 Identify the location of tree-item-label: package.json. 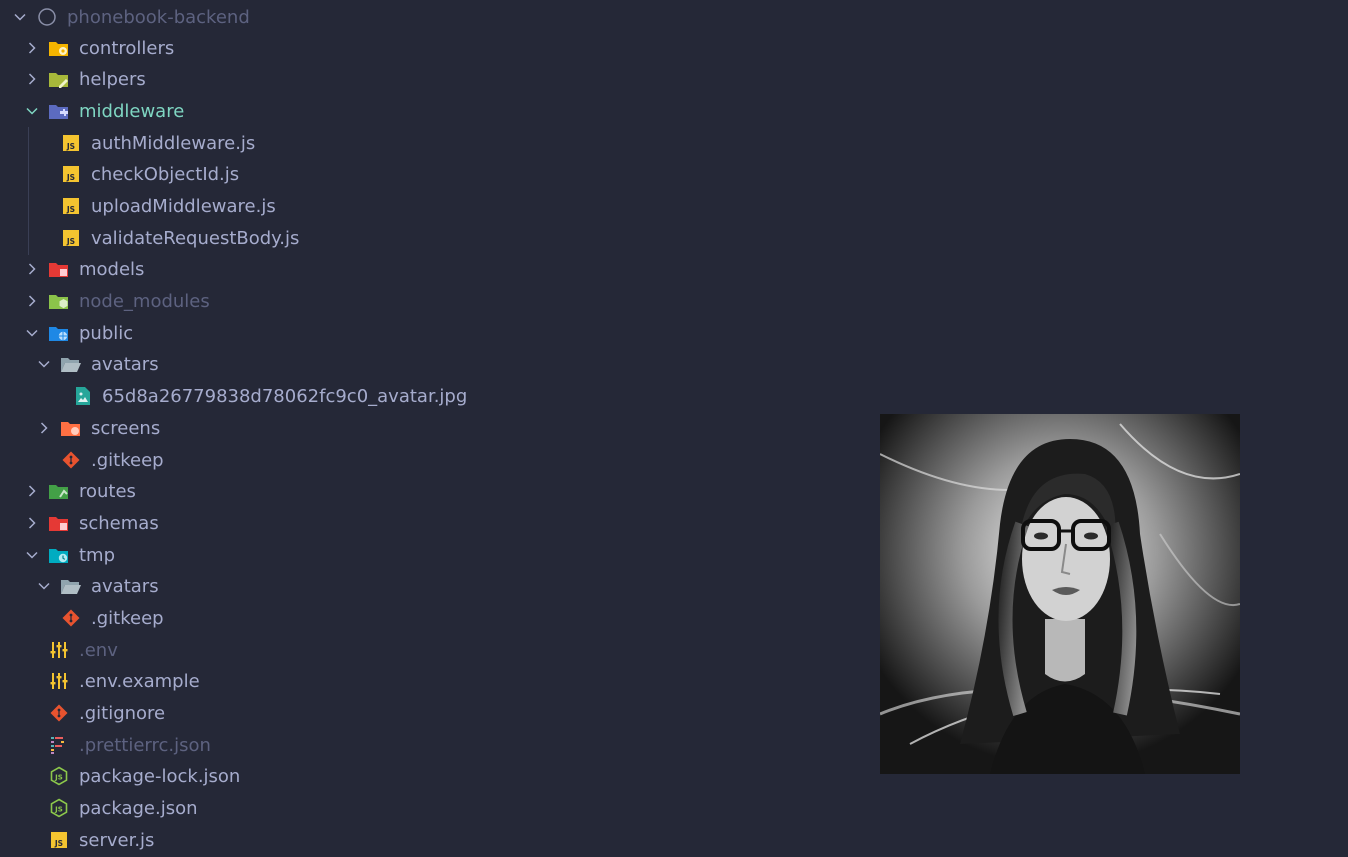
(138, 808).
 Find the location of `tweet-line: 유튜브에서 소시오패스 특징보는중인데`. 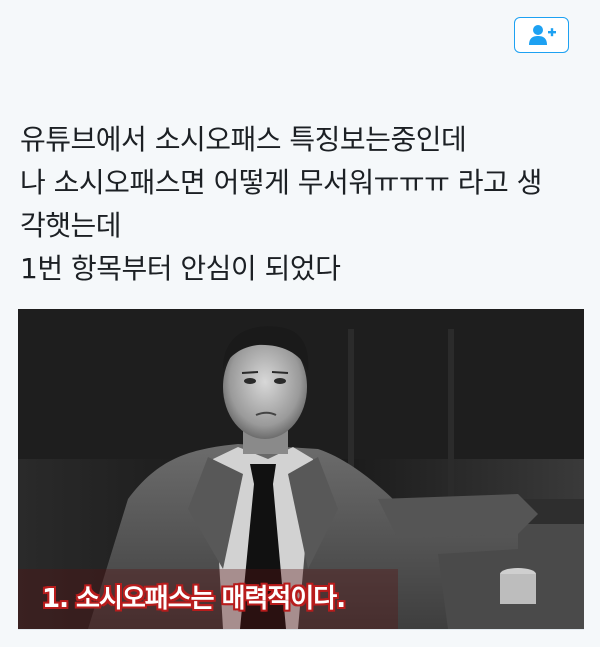

tweet-line: 유튜브에서 소시오패스 특징보는중인데 is located at coordinates (244, 140).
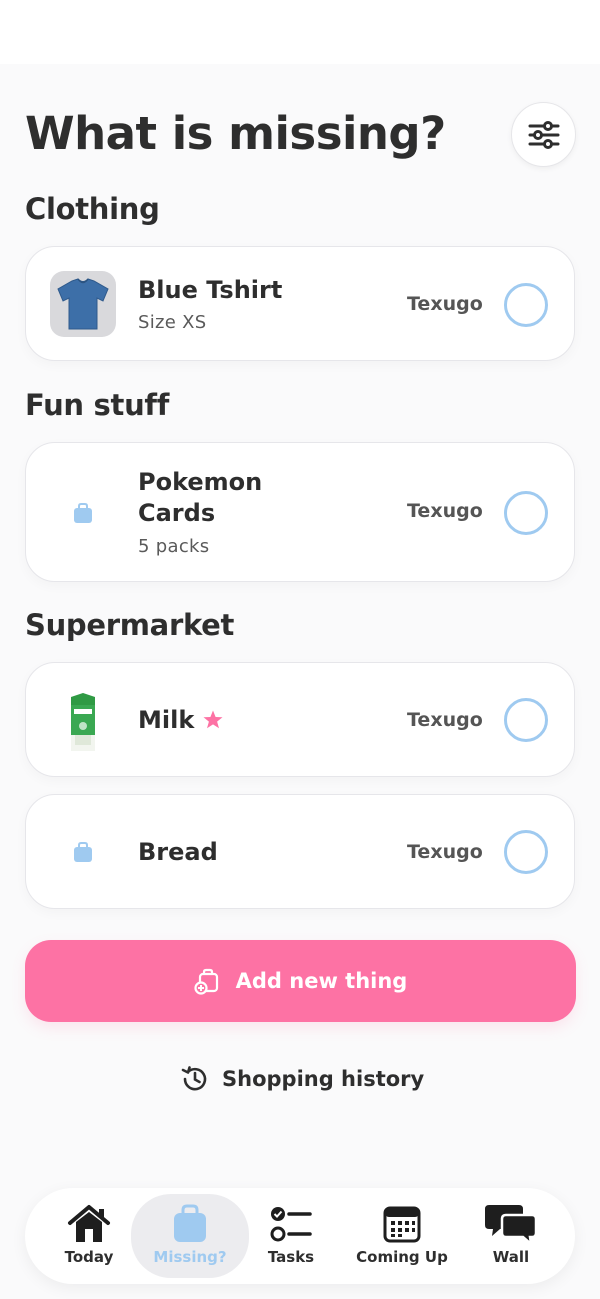 The height and width of the screenshot is (1299, 600). What do you see at coordinates (92, 209) in the screenshot?
I see `section-title-clothing: Clothing` at bounding box center [92, 209].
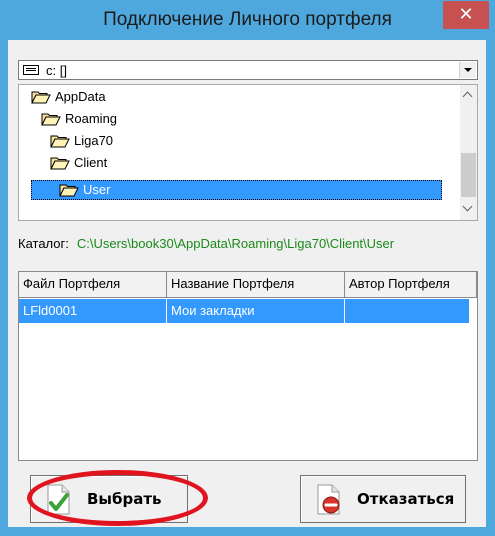 This screenshot has width=495, height=536. Describe the element at coordinates (93, 311) in the screenshot. I see `cell-file: LFld0001` at that location.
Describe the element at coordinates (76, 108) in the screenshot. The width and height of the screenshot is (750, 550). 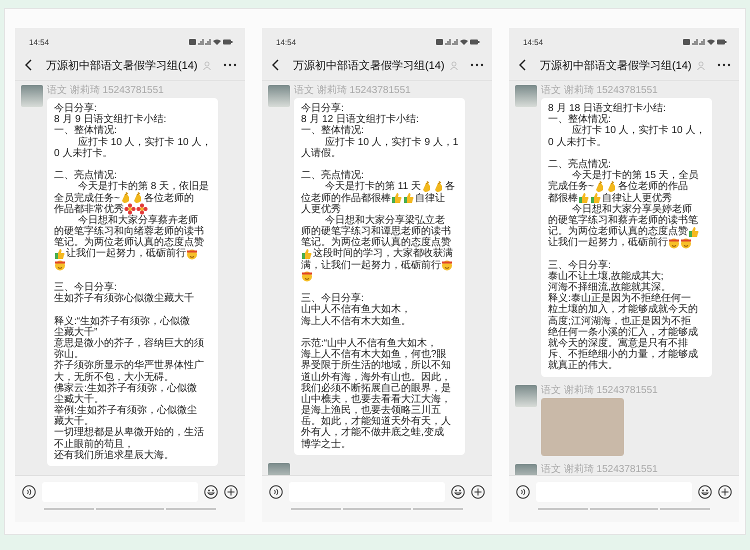
I see `message-text: 今日分享:` at that location.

———

Reproduce every one of the lines above word for word, leaving out the pictures.

* _Problem solution_
 Identify the location of tree-item-label: package.json. 
(138, 808).
 Find the location of `tweet-line: 유튜브에서 소시오패스 특징보는중인데`. 

tweet-line: 유튜브에서 소시오패스 특징보는중인데 is located at coordinates (244, 140).
 The height and width of the screenshot is (1299, 600). What do you see at coordinates (92, 209) in the screenshot?
I see `section-title-clothing: Clothing` at bounding box center [92, 209].
 This screenshot has width=495, height=536. Describe the element at coordinates (93, 311) in the screenshot. I see `cell-file: LFld0001` at that location.
Describe the element at coordinates (76, 108) in the screenshot. The width and height of the screenshot is (750, 550). 
I see `message-text: 今日分享:` at that location.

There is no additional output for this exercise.